CPI comes in lowest since the start of 2022
Data from Cryptox Markets Pro and TradingView showed BTC/USD climbing to daily highs of $17,782 on Bitstamp.
The pair was just hours from a more-than-two-year low below $15,700 at the time, taking its 24-hour low-to-high to 12.8%.
At the time of writing, BTC/USD circled $17,400 with volatility still rampant as U.S. markets opened to digest economic data.
This had come in the form of the Consumer Price Index (CPI) print for October, along with jobless claims.
Both offered a positive surprise, CPI coming in below expectations and jobless claims above, both implying that the Federal Reserve’s rate hikes were working and that a pivot may come sooner than feared.
Analyzing Bitcoin’s reaction to the Binance order book, monitoring resource Material Indicators showed the nearest resistance hurdle at $18,500.
“Bear Market Rally is still alive,” part of accompanying comments read.
Trading account IncomeSharks was even more optimistic, arguing that $20,000 may return as part of the risk asset rebound.
“Bitcoin- Has an easy path back to $20k as Stocks pushing up and positive CPI numbers,” it told Twitter followers.
At 7.7% year-on-year, the October CPI readout marked the lowest since January, an accompanying press release confirmed.
“The all items less food and energy index rose 6.3 percent over the last 12 months.

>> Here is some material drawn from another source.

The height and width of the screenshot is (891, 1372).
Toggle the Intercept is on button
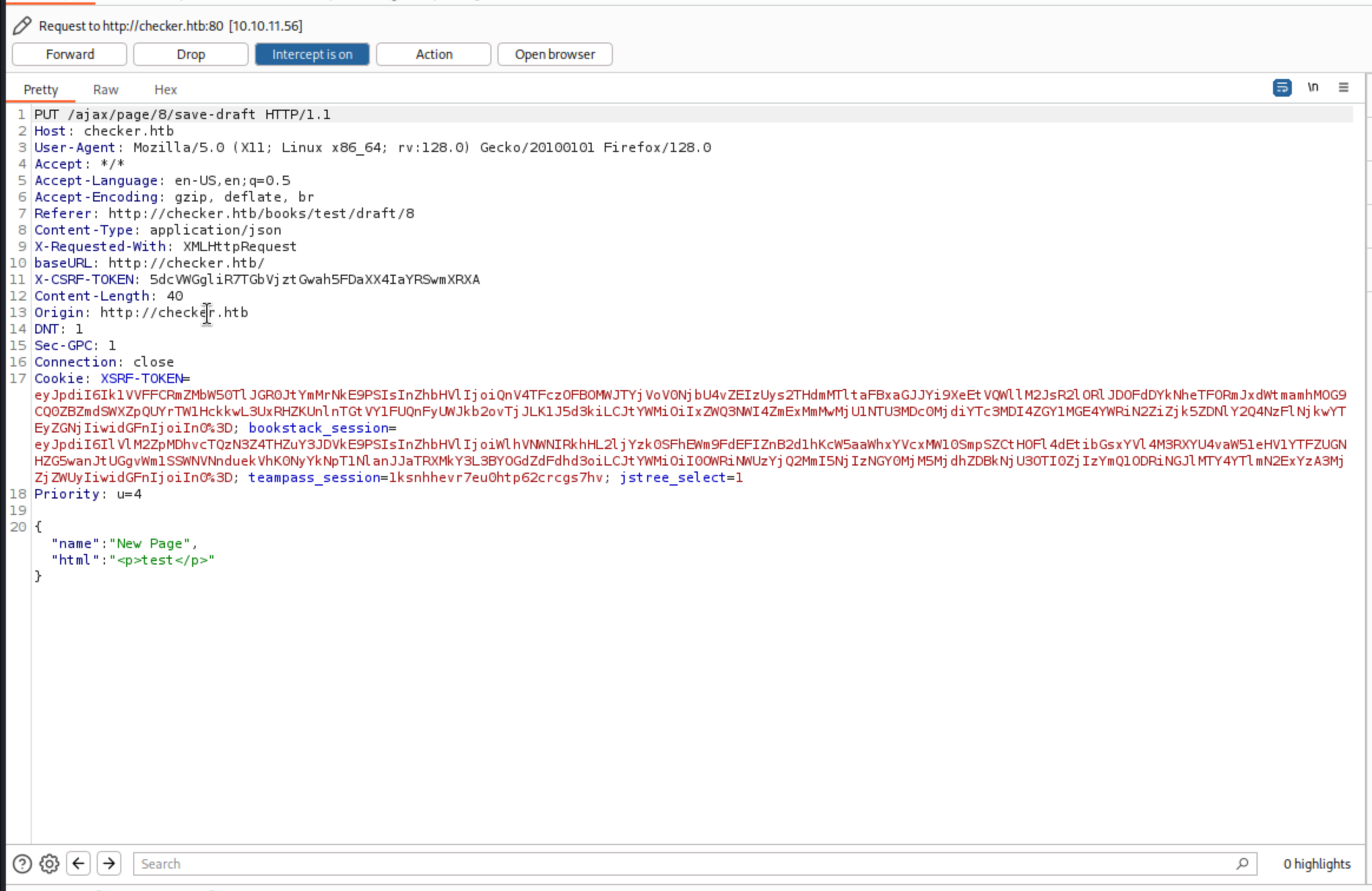(312, 54)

The energy index increased 17.6 percent for the 12 months ending October, and the food index increased 10.9 percent over the last year; all of these increases were smaller than for the period ending September,” it stated.
DXY tanks 2% on economic numbers
Meanwhile, an already weakened U.S. dollar index (DXY) felt instant pain at the release, dropping over 2% for the second time in recent days.
Related: Analysts urge calm as Tether depegs from USD, Bitcoin loses $17K rebound
DXY circled 108.6 at the time of writing, its lowest since Sept. 13.
At the same time, stocks opened markedly higher, with the S&P 500 up 3.5% and Nasdaq Composite Index gaining 4.6%.
Popular analyst John Wick, like others, nonetheless advised caution.
“Dollar falling out of the up-channel due to CPI numbers. This giving relief to assets,” he tweeted alongside a DXY chart.
“Just because an up-channel is broken does not mean a sustained downtrend always happens. Often another channel may form at a slower rate of assent, or may jump back to original channel.”